** RECORDS PROVIDED **
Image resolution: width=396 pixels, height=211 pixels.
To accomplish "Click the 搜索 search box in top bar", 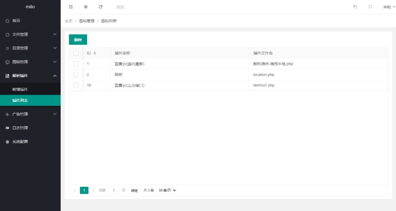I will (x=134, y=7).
* * *
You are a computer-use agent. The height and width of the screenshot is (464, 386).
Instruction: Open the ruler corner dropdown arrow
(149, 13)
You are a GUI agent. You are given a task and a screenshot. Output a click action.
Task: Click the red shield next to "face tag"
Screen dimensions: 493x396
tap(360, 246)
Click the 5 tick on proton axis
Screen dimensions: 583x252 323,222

** PROBLEM STATEMENT **
Report only how many lines above include "agent".

** OUTPUT FOR THIS TASK **
2